People start having the symptoms and they change their eating habits, get more yoghurts or cut down on the bread and things; could that not just be that our taste buds change and we like bread for a while and then go, “I’m fed up of bread.” And there’s actually nothing wrong with us, it’s just...
[Focus Group 3, Participant 12, female, age 55]
Participants agreed that if cancer symptom surveillance is found to be effective, there may be a positive impact on research, an increase in early diagnosis, and ultimately reduction in costs to the National Health Service. A few mentioned that this could reduce the pressure on emergency services and could support general practitioners’ (GPs) decision-making processes if they had a clear idea of the symptoms timeline. One participant, however, perceived the impact to be more direct on his life and expressed the potential impact that this research would have on his partner and himself if her online data and consumer behavior were researched before she was diagnosed with cancer.
So she started to feel tired, so she’s Googling tiredness, but privately; then she’s got this pain in her shoulders, so she started having physio on her shoulders—this is from September to February. She’s buying some painkillers or whatever and eventually a lump appears under her arm and she went to the doctor and it’s late-stage lung cancer; but she’s a very fit woman, so in those six months beforehand, you look back now in time on reflection, it’s pretty obvious that pain she was having was the tumor. So that makes sense doesn’t it? It might give her a heads up, “you’ve got a tumor here,” or “get checked out for a tumor.”...So that early diagnosis makes complete sense, however, is it for us as human beings to discover stuff? I don’t know. I’m really interested to hear.
[Focus Group 3, Participant 17, male, age 53]
Considerations for Communication Strategies
Furthermore, the discussions included how people would like to be informed about the outcomes if such analysis existed in the future. Some participants preferred being directly informed from a trusted source (eg, their GP). They felt direct letters with a GP’s recommendation to themselves would prompt an action toward early detection or prevention. Others preferred to be informed by receiving a generalized public health message where the outcome could be more informative rather than used to highlight specific risk.
If someone found out something might be a pointer towards a problem, I’d like it to go through the proper channels and come from my GP rather than anyone else really.
[Focus Group 4, Participant 23, male, age 60]
I like to think if it was a very good advert, maybe some compelling way of communicating with people, then I would.
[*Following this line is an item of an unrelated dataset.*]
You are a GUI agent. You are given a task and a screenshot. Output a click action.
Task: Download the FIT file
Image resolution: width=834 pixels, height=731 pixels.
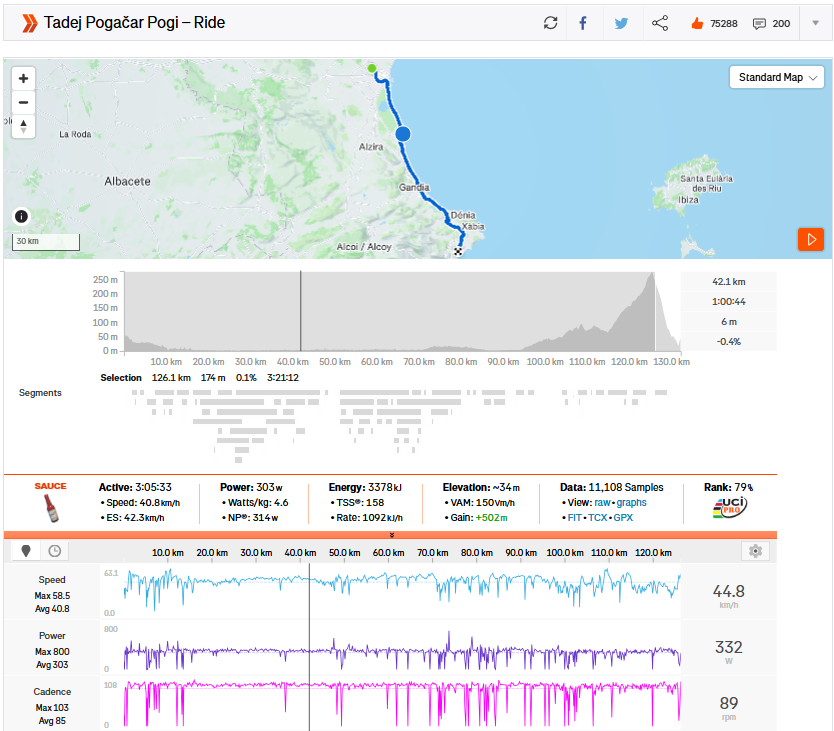[575, 518]
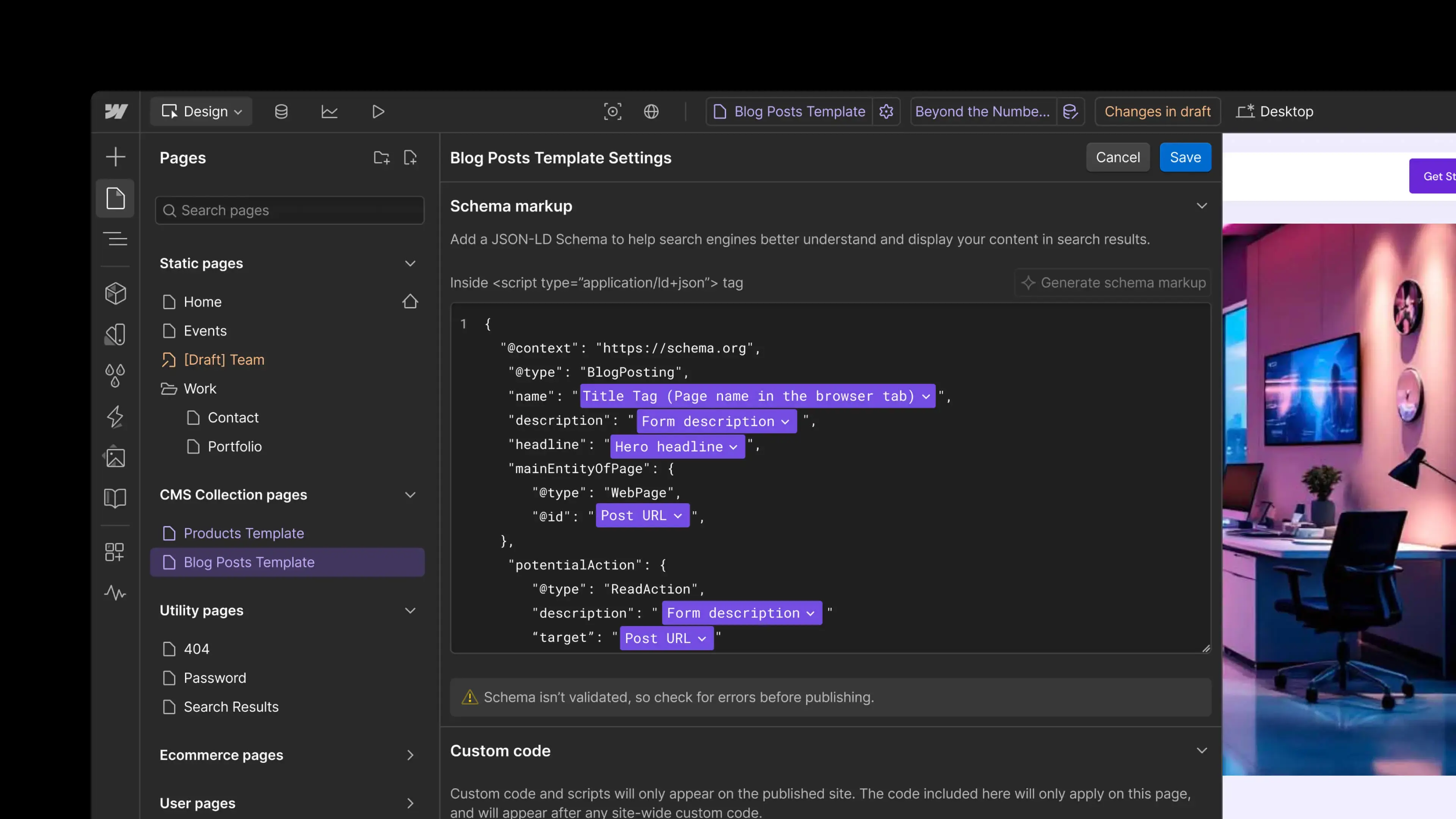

I also feel like doing something in a community that feels nicer to me than getting a horrible email.
[Focus Group 3, Participant 16, female, age 26]
All participants felt that feedback from either of the options would have to be communicated clearly to ensure that it does not create any unwarranted anxiety among those who are not actually having symptoms of cancer.
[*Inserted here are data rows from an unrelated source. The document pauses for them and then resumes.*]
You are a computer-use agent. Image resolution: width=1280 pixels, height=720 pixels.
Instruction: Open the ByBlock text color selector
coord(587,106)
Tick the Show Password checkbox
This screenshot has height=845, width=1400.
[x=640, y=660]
I’m just thinking that it might be too vague and that you might give people an idea that they could have cancer who are actually not at risk at all. I’m just thinking that it might actually cause more anxiety in people than it would do good.
[Focus Group 2, Participant 8, female, age 25]
This study demonstrates the potential to investigate patient appraisal before someone starts having any symptoms and signs related to cancer using real-time data collected by commercial organizations. Our study showed that real-time data collected by a commercial organization could offer insights to patients before presentation at primary care. Furthermore, if this data are used fairly and if the processes are transparent, the public are willing to give consent to commercial- and health-data linkages. It is also important to note that although it is feasible to investigate commercial- and health-data linkages, there needs to be further developments toward public trust in data accuracy and communication strategies.
As stated, screening for ovarian cancer is not being recommended  and the early detection of ovarian cancer still remains a major public health problem. Although our study had a limited sample size to detect differences between the cases and the control group, we did observe purchases of pain and indigestion medication in the ovarian cancer patients leading up to diagnosis. Our findings are encouraging to pursue the monitoring of self-care behaviors of ovarian cancer patients with a large-scale, retrospective, case-control study. Although the focus groups agreed that this data linkage was acceptable, only 26% of the ovarian cancer patients approached for this study consented to participate. One of the reasons for not consenting may have been that they did not hold any requisite loyalty cards, but this will need to be explored in future research. We believe that past literature on self-care behaviors before diagnosis and the emerging evidence supports this research agenda. For instance, a recent study on the nature and the frequency of abdominal symptoms suggest that patients with persistent bloating and distention waited a minimum of two months before presenting to primary care [ ]. The identification of self-care behaviors using commercial data could be an effective approach to probe earlier engagement in primary care. For ovarian cancer patients, specifically, this might mean an increase in purchase of antacids to alleviate the feeling of indigestion associated with bloating symptoms. It might also mean a prolonged chronic use of pain medication to alleviate stomach pain or back pain associated with ovarian cancer.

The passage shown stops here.